▸ Listed entries:
__________________________________________________

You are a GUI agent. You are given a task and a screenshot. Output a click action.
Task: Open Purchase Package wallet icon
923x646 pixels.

__________________________________________________

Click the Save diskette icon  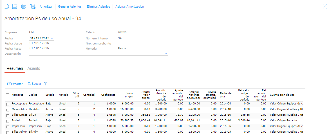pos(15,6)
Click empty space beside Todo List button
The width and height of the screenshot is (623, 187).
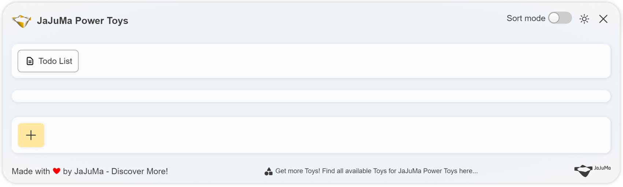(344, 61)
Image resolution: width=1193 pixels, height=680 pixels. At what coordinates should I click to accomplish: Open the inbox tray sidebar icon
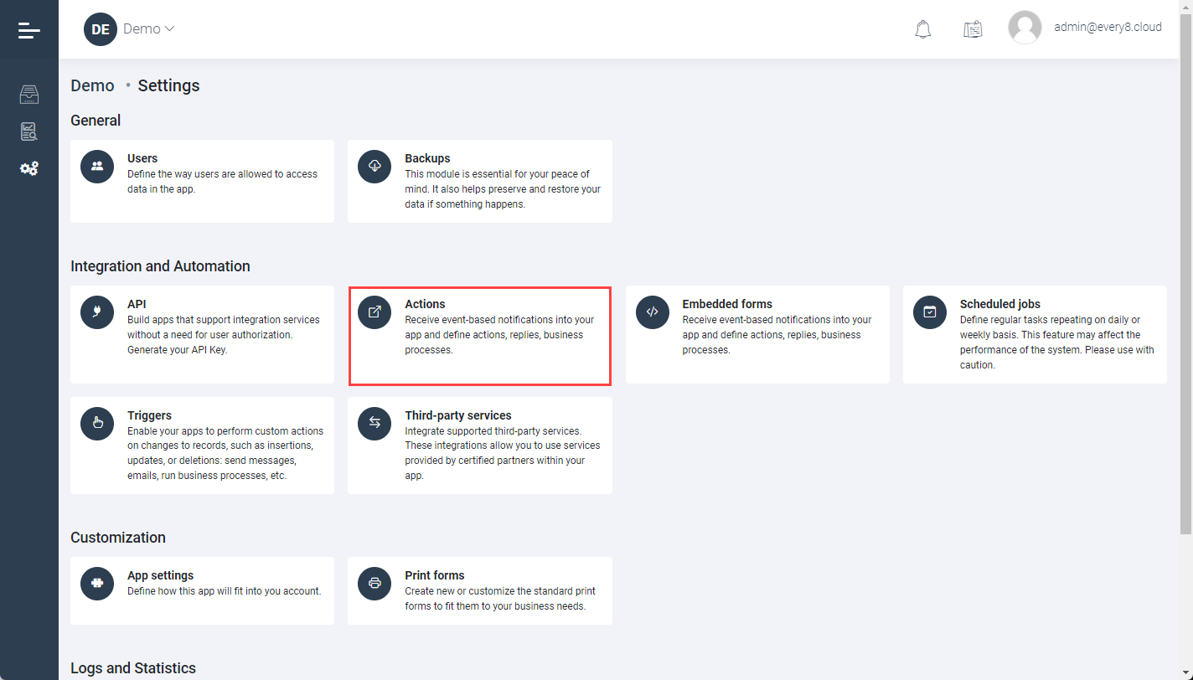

__________________________________________________

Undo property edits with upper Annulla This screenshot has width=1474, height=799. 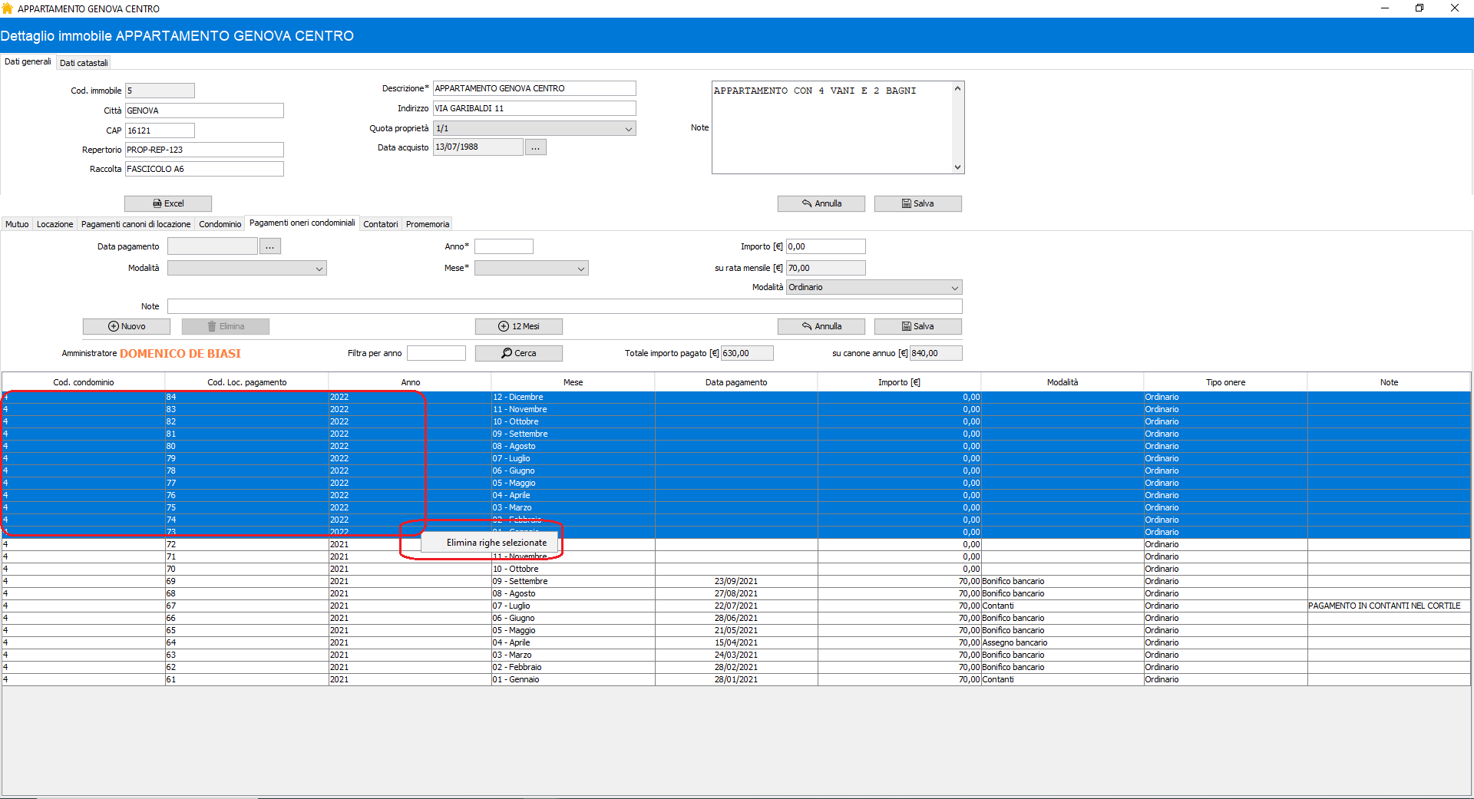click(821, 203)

__________________________________________________

▸ Work to complete: An exact copy of the lines above, from the one containing "You are a GUI" down to the one containing "923x646 pixels." and including both, is the whole answer; retype it and nothing else.

▸ Response to the exercise:
You are a GUI agent. You are given a task and a screenshot. Output a click action.
Task: Open Purchase Package wallet icon
923x646 pixels.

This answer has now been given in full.